Ars, respinta la mozione di censura a Razza: 36 voti contrari e 25 a favore

La mozione di censura nei confronti dell’assessore regionale alla Salute Ruggero Razza è stata respinta in serata dall’Ars. 36 voti contro la mozione e 25 a favore. Nessuna sorpresa, dunque, com’era già abbastanza chiaro dalla mattina. La maggioranza dunque ha votata compatta, mentre è mancato qualche voto tra le opposizioni. La lettura politica del voto ovviamente lascia intendere che all’interno della maggioranza si è trovata la quadra su un possibile “rimpastino” da portare avanti nelle prossime settimane.

Al termine del dibattito d’aula, contraddistinto da numerosi interventi, ha preso la parola l’assessore Razza che ha sciorinato una serie di dati che dimostrerebbero l’efficienza del sistema sanitario. “In Sicilia tutti hanno avuto assistenza – ha detto – nessuno è andato altrove per essere curato. In Francia e persino in Svizzera alcuni pazienti sono stati trasferiti in altri Paesi. Molto facile puntare l’indice su chi lavora. Il confronto è politico, io non mi sento un imputato. Non è vero che la Sicilia non ha lavorato in estate. Il piano di rafforzamento delle terapie intensive è di maggio, porta la rete a 720 posti letto: questo parametro e la rete è stata approvata il 22 luglio dal ministero della Salute. Il rapporto col ministro Speranza è stato costante e sempre leale”.

Errori? Nessuno ha la presunzione di dire che non ne sono stati fatti. E magari ne faremo ancora. Ma di fronte a uno tsunami ci possono essere scelte con errori o momenti di difficoltà ma la mozione di censura non può non tenere conto di quello che si è fatto per la sanità non solo da questa estate ma dagli ultimi anni.

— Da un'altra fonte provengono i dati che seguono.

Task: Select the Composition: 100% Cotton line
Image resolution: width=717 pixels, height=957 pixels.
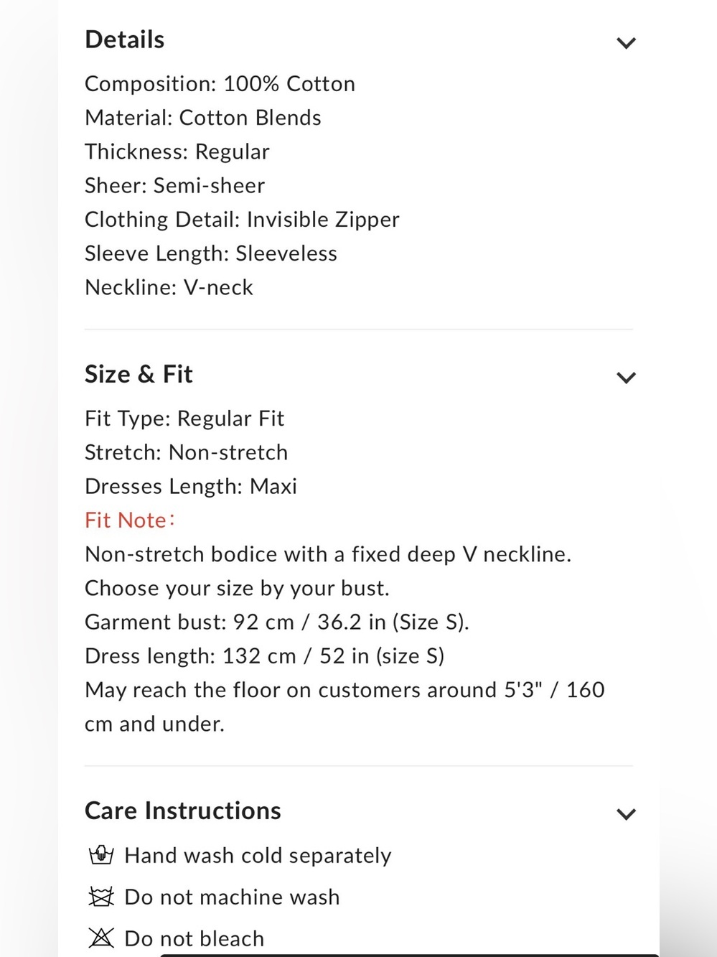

Prima della discussione della mozione i capigruppo all’Ars del Pd Giuseppe Lupo, del M5S Giorgio Pasqua e Claudio Fava del Movimento Cento Passi, hanno ribadito che “a pagare i gravissimi errori di programmazione dell’assessore Razza potrebbero essere anche i pazienti affetti da patologie diverse dal Covid visto che, per recuperare posti letto di terapia intensiva, alcuni ospedali siciliani sono stati obbligati a fermare la normale attività chirurgica, compresa l’attività di chirurgia oncologica. Ci troviamo di fronte ad una vera emergenza che rischia di aumentare sensibilmente il numero dei morti per altre patologie gravi, per le quali sono stati sospesi screening ed interventi. Il governo abbandoni i ‘paraocchi’ e adotti tutte le iniziative utili a garantire interventi non rinviabili”.

Di seguito le sintesi di alcuni degli interventi d’aula svolti nel pomeriggio di giovedì.

Antonello Cracolici, deputato Pd e componente della commissione sanità, rivolto al Governo dice provocatoriamente: “Forse vi siete ispirati alla “signora Angela da Mondello. Non avete la percezione di quello che sta succedendo e di quello che, purtroppo, temo succederà”. Cracolici accusa il Governo di “avere fatto chiudere i ristoranti, i bar, le attività economiche in Sicilia. Mi chiedo cosa succederà quando dovranno essere somministrati milioni di vaccini Covid ai siciliani. Che Dio ci aiuti”.

Eleonora Lo Curto, capogruppo Udc, definisce “surreale” la mozione. “Mentre si invoca l’unità delle istituzioni per affrontare la pandemia ed eliminare rischi e paure per i cittadini e per le attività produttive, in Sicilia le opposizioni si cimentano in una mozione ideologica, come a voler dimostrare che il centro sinistra è salvifico, mentre il centrodestra è incompetente. L’assessore Razza viene criticato per pregiudizio, forse gli si rimprovera la sua giovane età rispetto ad un ruolo così importante”.

Matteo Mangiacavallo, deputato di Attiva Sicilia, ha annunciato che il suo gruppo non vota a favore della mozione di censura.

Danilo Lo Giudice, deputato di Sicilia Vera iscritto al gruppo Misto dell’Ars. “Se realmente si vuole fare un’operazione verità bisogna basarsi su elementi oggettivi che possono venire solo dalla relazione degli ispettori inviati dal ministro Speranza. Per questa ragione se l’aula proseguirà i lavori sulla censura non parteciperò al voto. Esprimerci sull’operato dell’assessore Razza, senza alcun dato certo, è un’assoluta pagliacciata”.

Vincenzo Figuccia, deputato della Lega: “Utilizzare lo spettro della paura strumentalizzando l’assessore Razza e il dirigente La Rocca, il cui operato è stato ineccepibile, è davvero una pessima boutade delle opposizioni”.